In 2025, we decided to design and build our own custom battery pack. This decision was driven by:

  • The robot not requiring the full 20Ah capacity;
  • The need for a lighter, more compact, and travel-friendly power solution.

Power Consumption Analysis

To determine the proper battery size, we powered the robot using a lab power supply and measured the real-time current draw during regular operation.
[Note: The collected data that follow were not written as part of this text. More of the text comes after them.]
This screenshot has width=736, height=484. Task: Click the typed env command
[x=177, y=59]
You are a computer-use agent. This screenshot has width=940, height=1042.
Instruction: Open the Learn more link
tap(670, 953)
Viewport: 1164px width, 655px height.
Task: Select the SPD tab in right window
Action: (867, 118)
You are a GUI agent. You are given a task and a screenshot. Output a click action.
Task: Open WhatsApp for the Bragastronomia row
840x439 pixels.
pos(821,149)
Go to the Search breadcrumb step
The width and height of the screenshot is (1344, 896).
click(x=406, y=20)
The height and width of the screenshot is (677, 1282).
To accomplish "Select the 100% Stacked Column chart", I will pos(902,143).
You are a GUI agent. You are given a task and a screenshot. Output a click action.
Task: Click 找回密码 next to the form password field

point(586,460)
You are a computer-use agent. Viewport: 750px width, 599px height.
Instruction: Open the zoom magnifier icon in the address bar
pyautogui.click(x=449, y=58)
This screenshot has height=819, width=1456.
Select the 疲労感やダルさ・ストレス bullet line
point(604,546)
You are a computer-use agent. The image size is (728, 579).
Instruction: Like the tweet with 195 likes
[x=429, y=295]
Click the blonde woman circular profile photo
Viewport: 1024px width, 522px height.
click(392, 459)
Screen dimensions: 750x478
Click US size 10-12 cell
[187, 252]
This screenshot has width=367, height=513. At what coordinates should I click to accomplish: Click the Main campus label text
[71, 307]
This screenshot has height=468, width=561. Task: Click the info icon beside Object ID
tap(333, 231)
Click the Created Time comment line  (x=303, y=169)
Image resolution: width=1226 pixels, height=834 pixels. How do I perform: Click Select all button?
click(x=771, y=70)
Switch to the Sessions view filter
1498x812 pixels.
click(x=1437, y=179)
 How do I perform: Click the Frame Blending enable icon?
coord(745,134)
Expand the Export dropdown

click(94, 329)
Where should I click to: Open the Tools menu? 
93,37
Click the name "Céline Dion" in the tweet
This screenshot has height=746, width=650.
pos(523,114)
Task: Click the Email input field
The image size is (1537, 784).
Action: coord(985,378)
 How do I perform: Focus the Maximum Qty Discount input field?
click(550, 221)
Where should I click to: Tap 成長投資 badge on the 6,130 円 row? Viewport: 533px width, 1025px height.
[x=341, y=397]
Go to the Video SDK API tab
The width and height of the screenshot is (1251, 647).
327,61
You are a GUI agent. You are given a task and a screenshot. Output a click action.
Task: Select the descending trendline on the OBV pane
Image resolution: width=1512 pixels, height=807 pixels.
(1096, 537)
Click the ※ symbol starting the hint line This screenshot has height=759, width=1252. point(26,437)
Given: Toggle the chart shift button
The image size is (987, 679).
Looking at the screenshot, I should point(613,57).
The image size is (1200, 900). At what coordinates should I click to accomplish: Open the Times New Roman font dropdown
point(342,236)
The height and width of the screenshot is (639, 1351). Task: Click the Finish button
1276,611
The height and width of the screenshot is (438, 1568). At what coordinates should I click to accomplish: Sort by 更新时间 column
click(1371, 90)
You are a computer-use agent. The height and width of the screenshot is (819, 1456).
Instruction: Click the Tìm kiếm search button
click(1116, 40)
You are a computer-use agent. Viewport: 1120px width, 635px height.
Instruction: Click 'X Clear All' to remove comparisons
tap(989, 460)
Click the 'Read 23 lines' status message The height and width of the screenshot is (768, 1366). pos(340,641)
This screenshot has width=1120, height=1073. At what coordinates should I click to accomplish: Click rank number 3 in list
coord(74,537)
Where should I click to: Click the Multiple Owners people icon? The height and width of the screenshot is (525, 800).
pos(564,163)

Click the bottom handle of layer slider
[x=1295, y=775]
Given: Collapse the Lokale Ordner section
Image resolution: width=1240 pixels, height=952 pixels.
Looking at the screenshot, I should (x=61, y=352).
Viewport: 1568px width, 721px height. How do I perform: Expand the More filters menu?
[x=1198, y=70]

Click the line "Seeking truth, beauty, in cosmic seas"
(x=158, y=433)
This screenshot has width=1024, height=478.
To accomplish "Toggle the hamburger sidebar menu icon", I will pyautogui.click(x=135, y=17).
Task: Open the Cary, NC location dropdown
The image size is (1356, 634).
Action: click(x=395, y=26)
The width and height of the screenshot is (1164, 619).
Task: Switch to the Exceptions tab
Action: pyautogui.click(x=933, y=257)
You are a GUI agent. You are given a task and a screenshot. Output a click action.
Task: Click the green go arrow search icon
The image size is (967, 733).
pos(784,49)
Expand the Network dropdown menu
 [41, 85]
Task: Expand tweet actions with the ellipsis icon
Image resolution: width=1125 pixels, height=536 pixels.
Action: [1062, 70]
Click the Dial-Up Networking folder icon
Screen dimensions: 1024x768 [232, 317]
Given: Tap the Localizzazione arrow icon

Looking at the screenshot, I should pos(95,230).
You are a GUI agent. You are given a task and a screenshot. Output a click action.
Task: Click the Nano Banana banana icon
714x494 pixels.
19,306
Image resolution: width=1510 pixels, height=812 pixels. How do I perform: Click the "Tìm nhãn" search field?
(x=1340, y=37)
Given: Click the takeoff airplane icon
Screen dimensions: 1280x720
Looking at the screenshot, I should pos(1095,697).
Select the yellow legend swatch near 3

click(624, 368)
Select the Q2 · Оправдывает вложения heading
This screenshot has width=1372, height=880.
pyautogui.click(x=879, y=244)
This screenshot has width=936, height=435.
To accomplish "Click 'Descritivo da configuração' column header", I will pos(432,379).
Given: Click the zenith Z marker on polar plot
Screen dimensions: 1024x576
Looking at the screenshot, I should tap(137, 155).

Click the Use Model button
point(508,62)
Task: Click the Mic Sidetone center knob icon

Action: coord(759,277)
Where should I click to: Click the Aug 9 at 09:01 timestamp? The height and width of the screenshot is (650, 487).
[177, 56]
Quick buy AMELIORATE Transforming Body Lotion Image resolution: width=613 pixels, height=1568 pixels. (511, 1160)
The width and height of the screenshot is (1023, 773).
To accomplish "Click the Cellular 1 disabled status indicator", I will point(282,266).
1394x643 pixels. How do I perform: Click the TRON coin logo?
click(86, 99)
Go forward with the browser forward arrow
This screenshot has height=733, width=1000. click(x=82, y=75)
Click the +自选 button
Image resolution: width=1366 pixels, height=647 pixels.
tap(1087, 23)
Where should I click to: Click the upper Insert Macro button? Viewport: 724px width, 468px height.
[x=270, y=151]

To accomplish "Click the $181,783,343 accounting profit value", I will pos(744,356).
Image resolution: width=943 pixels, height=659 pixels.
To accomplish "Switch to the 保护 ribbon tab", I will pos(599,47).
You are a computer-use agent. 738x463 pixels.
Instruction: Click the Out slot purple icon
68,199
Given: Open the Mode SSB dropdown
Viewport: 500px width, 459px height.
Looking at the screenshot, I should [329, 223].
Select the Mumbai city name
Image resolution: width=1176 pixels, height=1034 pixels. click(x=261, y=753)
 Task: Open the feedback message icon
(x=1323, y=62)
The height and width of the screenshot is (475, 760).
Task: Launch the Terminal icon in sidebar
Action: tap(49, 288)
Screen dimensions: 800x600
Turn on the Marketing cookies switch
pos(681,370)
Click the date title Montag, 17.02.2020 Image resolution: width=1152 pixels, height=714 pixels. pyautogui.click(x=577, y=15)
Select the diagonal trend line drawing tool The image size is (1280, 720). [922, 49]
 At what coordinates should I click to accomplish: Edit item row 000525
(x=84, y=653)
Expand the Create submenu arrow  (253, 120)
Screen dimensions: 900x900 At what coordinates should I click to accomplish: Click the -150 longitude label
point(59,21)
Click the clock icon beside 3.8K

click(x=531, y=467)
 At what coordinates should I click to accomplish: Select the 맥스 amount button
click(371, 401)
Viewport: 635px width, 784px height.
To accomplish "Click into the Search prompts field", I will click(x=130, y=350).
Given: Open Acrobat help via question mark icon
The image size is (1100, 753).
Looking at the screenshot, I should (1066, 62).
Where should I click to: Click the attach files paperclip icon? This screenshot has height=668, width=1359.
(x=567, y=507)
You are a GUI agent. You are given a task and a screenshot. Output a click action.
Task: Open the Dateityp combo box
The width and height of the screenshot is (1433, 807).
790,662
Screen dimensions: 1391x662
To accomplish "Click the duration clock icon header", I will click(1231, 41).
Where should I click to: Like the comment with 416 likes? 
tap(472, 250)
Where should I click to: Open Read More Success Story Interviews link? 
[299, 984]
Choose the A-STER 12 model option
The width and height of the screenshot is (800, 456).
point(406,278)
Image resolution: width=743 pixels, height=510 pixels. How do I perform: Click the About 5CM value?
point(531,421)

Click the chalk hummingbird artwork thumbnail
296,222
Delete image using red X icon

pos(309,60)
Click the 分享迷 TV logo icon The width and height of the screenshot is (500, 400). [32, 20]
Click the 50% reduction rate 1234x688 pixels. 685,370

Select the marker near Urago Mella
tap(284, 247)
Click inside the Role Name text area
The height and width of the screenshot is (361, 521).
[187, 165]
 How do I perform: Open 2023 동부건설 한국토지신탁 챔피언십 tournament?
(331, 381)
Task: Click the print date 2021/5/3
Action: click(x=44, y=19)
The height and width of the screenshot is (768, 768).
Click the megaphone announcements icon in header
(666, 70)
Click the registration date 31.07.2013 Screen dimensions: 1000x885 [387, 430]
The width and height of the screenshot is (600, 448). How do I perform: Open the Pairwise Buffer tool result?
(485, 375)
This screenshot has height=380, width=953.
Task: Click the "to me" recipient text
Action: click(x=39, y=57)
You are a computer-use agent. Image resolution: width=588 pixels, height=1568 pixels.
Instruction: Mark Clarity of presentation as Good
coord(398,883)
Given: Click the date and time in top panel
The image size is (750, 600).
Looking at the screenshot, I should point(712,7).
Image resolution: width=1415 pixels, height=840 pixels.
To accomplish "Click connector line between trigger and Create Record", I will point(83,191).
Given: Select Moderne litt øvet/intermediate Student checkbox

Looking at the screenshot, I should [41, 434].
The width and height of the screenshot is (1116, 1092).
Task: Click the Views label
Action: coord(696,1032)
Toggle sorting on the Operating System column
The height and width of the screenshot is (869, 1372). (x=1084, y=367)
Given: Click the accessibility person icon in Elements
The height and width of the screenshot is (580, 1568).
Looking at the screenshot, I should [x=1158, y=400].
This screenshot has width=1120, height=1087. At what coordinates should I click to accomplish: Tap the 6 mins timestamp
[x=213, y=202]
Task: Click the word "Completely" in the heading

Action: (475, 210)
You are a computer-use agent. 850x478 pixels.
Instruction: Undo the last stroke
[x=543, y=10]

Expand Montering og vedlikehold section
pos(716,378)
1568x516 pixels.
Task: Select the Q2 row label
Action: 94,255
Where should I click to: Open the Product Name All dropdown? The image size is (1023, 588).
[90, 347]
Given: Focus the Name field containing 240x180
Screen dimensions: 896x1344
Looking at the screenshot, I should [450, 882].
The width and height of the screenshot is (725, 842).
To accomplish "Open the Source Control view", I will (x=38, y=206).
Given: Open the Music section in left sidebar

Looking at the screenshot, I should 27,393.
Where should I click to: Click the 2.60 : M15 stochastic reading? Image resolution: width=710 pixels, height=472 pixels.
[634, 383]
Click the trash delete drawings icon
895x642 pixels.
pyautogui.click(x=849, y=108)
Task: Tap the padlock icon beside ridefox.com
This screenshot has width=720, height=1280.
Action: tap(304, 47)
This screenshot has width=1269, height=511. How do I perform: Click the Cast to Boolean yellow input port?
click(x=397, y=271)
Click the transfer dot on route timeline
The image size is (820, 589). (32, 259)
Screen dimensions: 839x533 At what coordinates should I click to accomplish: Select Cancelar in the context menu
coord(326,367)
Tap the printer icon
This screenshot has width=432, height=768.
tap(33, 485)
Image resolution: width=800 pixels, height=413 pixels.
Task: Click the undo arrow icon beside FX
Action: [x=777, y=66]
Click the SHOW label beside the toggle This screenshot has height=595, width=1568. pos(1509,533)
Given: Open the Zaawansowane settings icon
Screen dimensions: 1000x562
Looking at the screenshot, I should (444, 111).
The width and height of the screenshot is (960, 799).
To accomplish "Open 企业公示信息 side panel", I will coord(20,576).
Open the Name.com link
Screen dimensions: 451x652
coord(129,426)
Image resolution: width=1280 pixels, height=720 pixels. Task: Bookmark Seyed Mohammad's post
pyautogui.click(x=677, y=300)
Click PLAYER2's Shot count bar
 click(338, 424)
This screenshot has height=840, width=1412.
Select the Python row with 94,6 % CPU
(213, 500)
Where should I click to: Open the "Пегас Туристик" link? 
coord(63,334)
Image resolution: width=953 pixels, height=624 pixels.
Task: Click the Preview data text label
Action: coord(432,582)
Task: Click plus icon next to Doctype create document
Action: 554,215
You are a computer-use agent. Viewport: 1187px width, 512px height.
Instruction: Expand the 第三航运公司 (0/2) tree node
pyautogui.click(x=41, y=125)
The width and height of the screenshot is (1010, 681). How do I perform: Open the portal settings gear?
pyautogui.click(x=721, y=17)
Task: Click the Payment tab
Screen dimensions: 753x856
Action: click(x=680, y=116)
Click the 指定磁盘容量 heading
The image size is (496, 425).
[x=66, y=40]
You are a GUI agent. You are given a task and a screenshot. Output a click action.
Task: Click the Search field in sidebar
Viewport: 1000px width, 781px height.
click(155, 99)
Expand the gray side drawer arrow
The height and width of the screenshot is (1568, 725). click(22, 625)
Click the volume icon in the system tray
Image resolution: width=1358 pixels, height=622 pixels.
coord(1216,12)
A graph was then created to visualize the average and peak current consumption.

Consumption Graph

From the data, we observed:

  • Average current draw: ~1.0A
  • Peak current draw: ~1.7A

Cell Selection

After analyzing the power requirements, we chose Samsung 18650 LiFePO4 cells.
The decision was based on:

  • Availability and affordability;
  • Recommendation from a university professor;
  • The reliability and safety of LiFePO4 chemistry.

Each cell provides:

  • Nominal voltage: 3.7V
  • Nominal capacity: 2.2Ah
  • Maximum capacity: ~4.4Ah

Battery Pack Configuration

To meet the robot's 24V requirement, we calculated the number of cells needed in series:

To meet the 24V requirement:

24V / 3.7V ≈ 6.5 → 6 cells in series

As each cell could handle the required current, no parallel connections were necessary.
The final configuration was:

  • 6S1P (6 cells in Series, 1 in Parallel)

Assembly Process

Once the cells arrived, we proceeded with the assembly using spot welding and nickel strips to connect the terminals.

Battery Welding 1
Battery Welding 2

To protect the battery and increase its reliability, we added a Battery Management System (BMS).
Additionally, we designed and 3D printed a custom case to prevent short circuits and ensure safe handling.

Test Results and Deployment

In our tests, the battery voltage dropped from 25.2V to 22V after one hour of continuous operation, proving that a single battery was sufficient for standard task duration.

To ensure uninterrupted use during competitions, we built two identical battery packs.
This way, one battery can power the robot while the other is recharging.

Summary

Parameter Value
Voltage 24V (6 × 3.7V)
Capacity 2.2Ah nominal, 4.4Ah max
Chemistry LiFePO4
Configuration 6S1P
Average current 1.0A
Peak current 1.7A
Discharge Test ~25.2V to 22V in 1 hour
Battery Packs 2 (1 in use, 1 charging)

💡 Future improvements may include a smarter BMS with telemetry, or integrated power monitoring for logging battery usage during matches.